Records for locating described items
○ ○ ○ ○ ○ ○ ○

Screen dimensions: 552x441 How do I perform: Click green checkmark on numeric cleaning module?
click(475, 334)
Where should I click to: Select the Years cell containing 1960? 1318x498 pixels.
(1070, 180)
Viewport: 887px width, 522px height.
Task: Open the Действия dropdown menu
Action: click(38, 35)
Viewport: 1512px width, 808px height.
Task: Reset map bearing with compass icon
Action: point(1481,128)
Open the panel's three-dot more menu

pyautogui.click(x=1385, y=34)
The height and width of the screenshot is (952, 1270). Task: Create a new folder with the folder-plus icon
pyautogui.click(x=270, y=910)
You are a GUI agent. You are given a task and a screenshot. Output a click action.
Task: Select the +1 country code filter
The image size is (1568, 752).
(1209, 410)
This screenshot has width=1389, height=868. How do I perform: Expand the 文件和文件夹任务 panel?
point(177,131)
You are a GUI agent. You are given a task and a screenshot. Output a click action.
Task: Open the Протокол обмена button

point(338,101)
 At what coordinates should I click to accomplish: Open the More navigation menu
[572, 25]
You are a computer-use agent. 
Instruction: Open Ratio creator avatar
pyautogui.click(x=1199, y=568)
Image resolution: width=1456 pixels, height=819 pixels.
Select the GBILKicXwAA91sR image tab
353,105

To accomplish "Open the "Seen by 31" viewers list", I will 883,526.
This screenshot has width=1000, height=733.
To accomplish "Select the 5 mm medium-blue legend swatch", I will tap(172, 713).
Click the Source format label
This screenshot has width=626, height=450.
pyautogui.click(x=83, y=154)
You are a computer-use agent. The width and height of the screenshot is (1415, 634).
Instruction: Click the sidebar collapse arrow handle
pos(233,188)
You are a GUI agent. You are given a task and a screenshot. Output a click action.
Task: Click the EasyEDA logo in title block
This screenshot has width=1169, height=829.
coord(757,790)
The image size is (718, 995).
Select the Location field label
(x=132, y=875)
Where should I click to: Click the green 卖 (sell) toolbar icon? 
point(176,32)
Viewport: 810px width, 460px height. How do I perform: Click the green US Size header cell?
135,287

○ ○ ○ ○ ○ ○ ○

## TO BE DONE
Write out all the items above again, replacing "GUI agent" with "screen agent" wherever it occurs and leaving everything else unchanged.

## ANSWER FOR THE TASK
Screen dimensions: 552x441 How do I perform: Click green checkmark on numeric cleaning module?
click(475, 334)
Where should I click to: Select the Years cell containing 1960? 1318x498 pixels.
(1070, 180)
Viewport: 887px width, 522px height.
Task: Open the Действия dropdown menu
Action: click(38, 35)
Viewport: 1512px width, 808px height.
Task: Reset map bearing with compass icon
Action: point(1481,128)
Open the panel's three-dot more menu

pyautogui.click(x=1385, y=34)
The height and width of the screenshot is (952, 1270). Task: Create a new folder with the folder-plus icon
pyautogui.click(x=270, y=910)
You are a screen agent. You are given a task and a screenshot. Output a click action.
Task: Select the +1 country code filter
The image size is (1568, 752).
(1209, 410)
This screenshot has width=1389, height=868. How do I perform: Expand the 文件和文件夹任务 panel?
point(177,131)
You are a screen agent. You are given a task and a screenshot. Output a click action.
Task: Open the Протокол обмена button

point(338,101)
 At what coordinates should I click to accomplish: Open the More navigation menu
[572, 25]
You are a computer-use agent. 
Instruction: Open Ratio creator avatar
pyautogui.click(x=1199, y=568)
Image resolution: width=1456 pixels, height=819 pixels.
Select the GBILKicXwAA91sR image tab
353,105

To accomplish "Open the "Seen by 31" viewers list", I will 883,526.
This screenshot has width=1000, height=733.
To accomplish "Select the 5 mm medium-blue legend swatch", I will tap(172, 713).
Click the Source format label
This screenshot has width=626, height=450.
pyautogui.click(x=83, y=154)
You are a computer-use agent. The width and height of the screenshot is (1415, 634).
Instruction: Click the sidebar collapse arrow handle
pos(233,188)
You are a screen agent. You are given a task and a screenshot. Output a click action.
Task: Click the EasyEDA logo in title block
This screenshot has width=1169, height=829.
coord(757,790)
The image size is (718, 995).
Select the Location field label
(x=132, y=875)
Where should I click to: Click the green 卖 (sell) toolbar icon? 
point(176,32)
Viewport: 810px width, 460px height. How do I perform: Click the green US Size header cell?
135,287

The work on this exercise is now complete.